How I Support My Loved One with Transthyretin Amyloidosis (ATTR-CM)

Jose: Getting that definitive diagnosis was incredibly difficult because ATTR-CM affects the autonomic system — the parts of the body you have no control over. It means you never quite reach a state of balance or homeostasis, so every day is different.

But honestly, once we had a name for it, it felt like a sense of hope. At least then we could look it up, find assistance, and formulate a game plan.

Carolyn: It was very emotional for me. I’ve always been very independent, and suddenly it felt like I was having to learn my body all over again. Jose has been wonderfully supportive, especially with his background as a retired nurse, but that transition was hard.

I remember feeling horrible because I couldn’t even cook a meal for my family; my husband and kids had to step in and take over everything.

Jose: As a caregiver, I had to figure out a balance. Carolyn is so strong-minded and self-determined that I had to ask myself: “How much is too much?” I’ll admit there were times when I was overbearing, and she definitely let me know. I had to learn that being a caregiver requires a lot of patience. You have to learn to step aside and let the other person be, even if things take longer.

Carolyn: I had to be vocal about that. I told him, “I need to do this myself.” Whether it’s just fixing a bowl of cereal or making some eggs, I have to hold on to some level of daily functioning.

Jose: That was a big lesson for me — learning not to over-schedule or make rigid plans for the day, but to simply take each day exactly as it comes.

Jose: Communication. There were difficult days when my suggestions or questions didn’t get the response I expected, and I’d start to doubt myself. I’d wonder if there was a better way to approach her, but often it was just too much for her to process. She would just say, “I can’t do this right now.”

Carolyn: If I got too much input at once, my brain would actually shut down. At one point, I even had to do 6 months of speech therapy because I was slurring my words. When my brain said “stop,” I just needed to be left alone for an hour, but Jose was always on a schedule.

Jose: I had to learn to let her find herself again, and sometimes that would take two or three days. It’s incredibly hard as a caregiver; I can see why people end up fighting with their family members. I didn’t want to be that guy, so I had to teach myself to be extra patient.

You just do what you can. You can’t beat yourself up over it because, at the end of the day, so much of this is out of everyone’s control.

Jose: She’s actually the one who is teaching me. I go on websites and read things, and on occasion, I might suggest something or say something to her about what I’ve read.
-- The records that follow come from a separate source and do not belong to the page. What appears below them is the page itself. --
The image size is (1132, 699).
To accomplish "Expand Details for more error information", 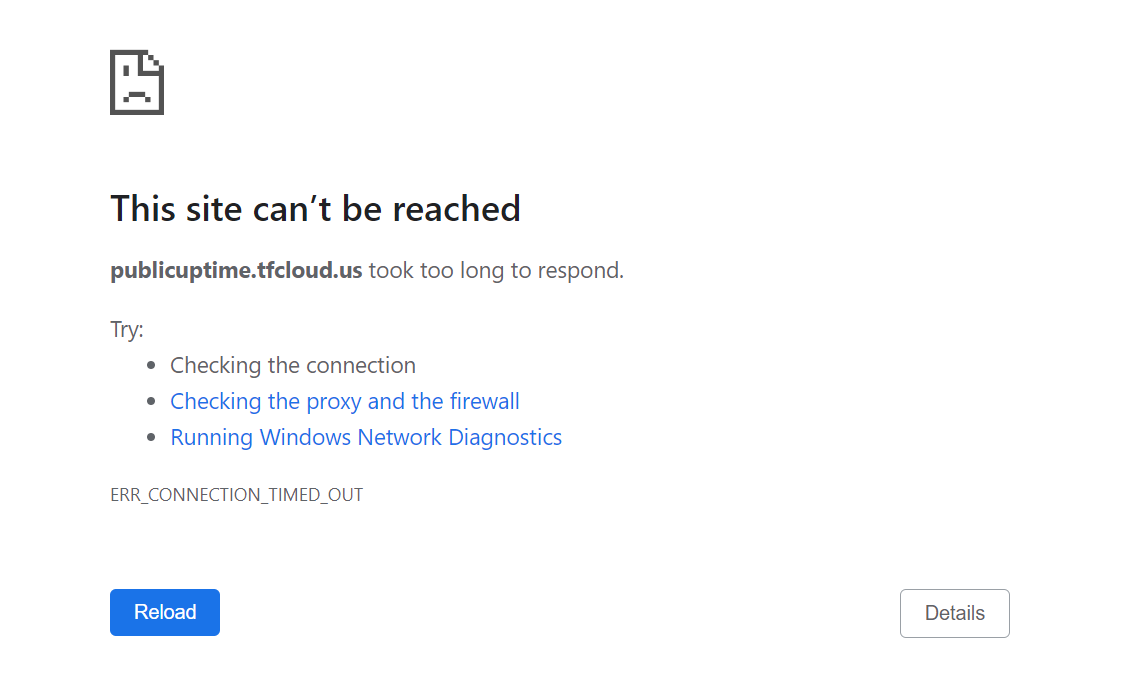I will [x=954, y=612].
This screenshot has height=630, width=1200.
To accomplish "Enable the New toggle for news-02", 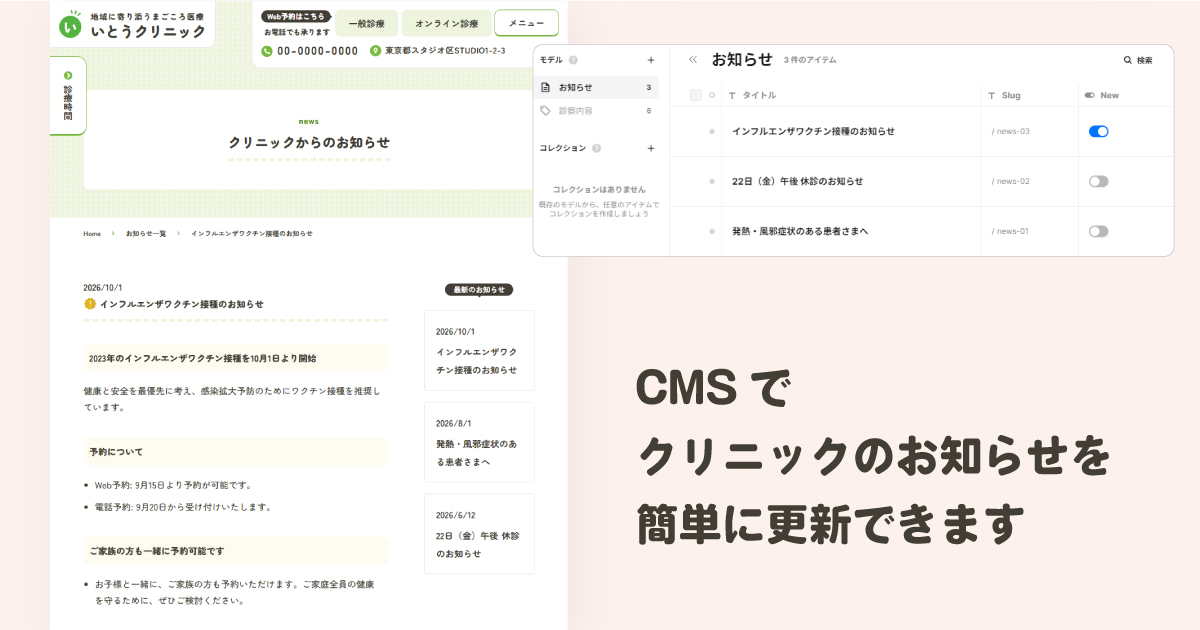I will click(x=1098, y=181).
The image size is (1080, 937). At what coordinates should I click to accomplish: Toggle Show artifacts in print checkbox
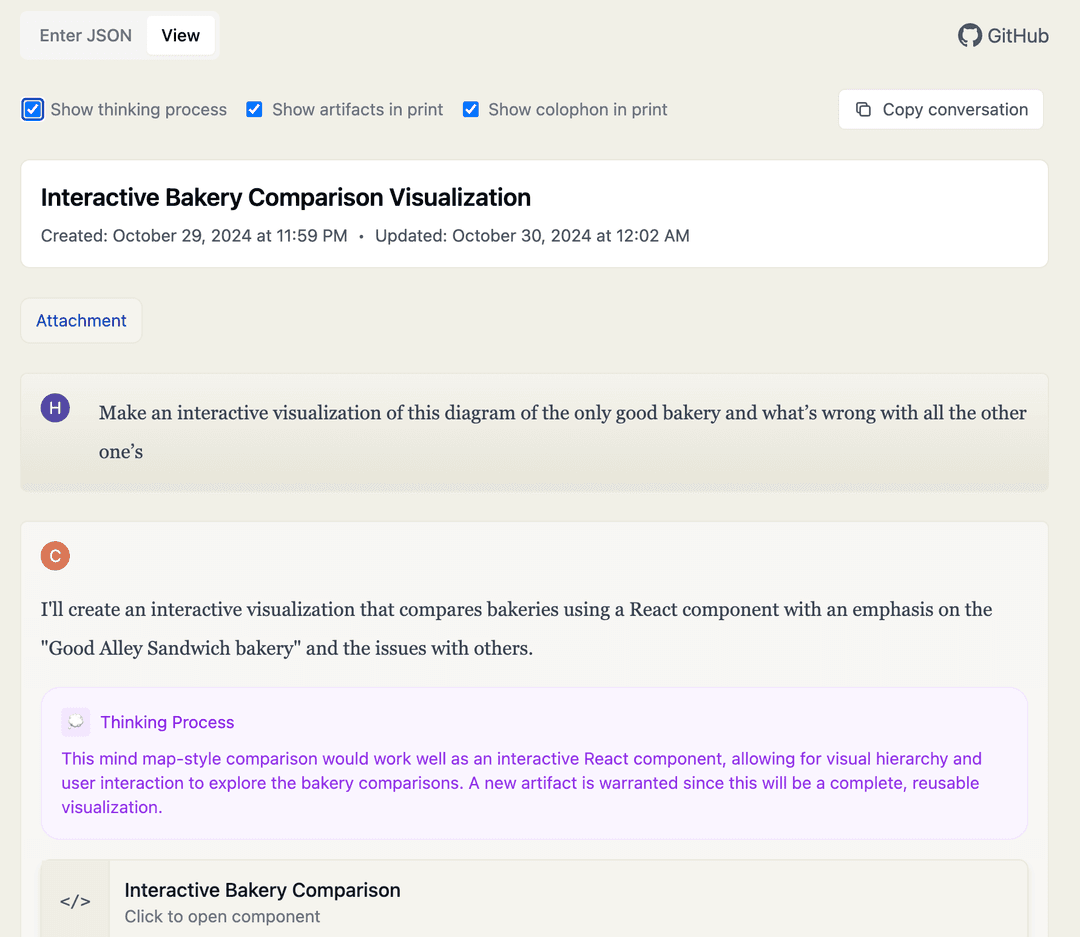click(x=254, y=110)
But she’s been a better advocate for herself; I just try to support her. She’ll send me websites and information, and I’ll read them. The good thing is that you get to ask the doctors those questions, but she’s already got them written down.

Carolyn: There’s the Amyloidosis Research Consortium (ARC). They put together webinars featuring cardiologists, neurologists, and other doctors directly involved in treatment. You can actually ask them questions.

They have really been so helpful to me. I know how to manage this condition because of the conversations I’ve had directly with doctors.

The support group on Facebook for amyloidosis has also been my lifeline because you feel like you’re not alone in this fight. And it’s really a fight. I make sure I’m educating Jose because I was a teacher, so my first priority is to teach. I wanted my kids to be aware of what might be coming, too, so there’s a reduction in the emotional toll, given what we’re all experiencing.

My mother also has amyloidosis. When I became her caregiver, I needed to be like, “OK, I don’t know it all.” You have to reach out to others who have been there already. There are plenty of helpful caregiver resources on the Internet.

Jose: It’s definitely a life balance. I try to do certain things in the morning and then leave an opening for what comes next. For me, the most difficult part was retiring and then suddenly moving to Florida; those are life changing events on their own, and it took me some time to adjust to everything.

Carolyn: We try to do local things together. There is a lot to do here, which is wonderful. We’ll go to museums or places like that — somewhere you can go through in an hour and a half just to get out of the house.

Jose: It took about two years before I felt like myself again. After that, I incorporated a little bit of golfing, and I have a health coach now. We work on diet, stress reduction, and sleep. Those have become the main things that support me.

Jose: I would say people need to take the time to really learn about the diagnosis. There are a ton of websites, foundations, and associations that offer resources to adapt to it. Once you have that knowledge, you might not feel as overwhelmed when it comes to asking for help.

Carolyn: Asking for help is a big one. Because I’m also a caregiver to my mom, who is 91, I’ve learned that knowing the signs of depression and the signs of progression into something worse is very important.

[Jose and Carolyn also recommended the Caregiver Action Network, Lotsa Helping Hands, and Caring Village for caregiving resources.]

Carolyn Rodriguez lives in Florida with her husband, Jose. After being diagnosed with hereditary transthyretin amyloidosis (hATTR) and later ATTR-CM, she has become an active member of the amyloidosis community and a strong voice for patients and caregivers.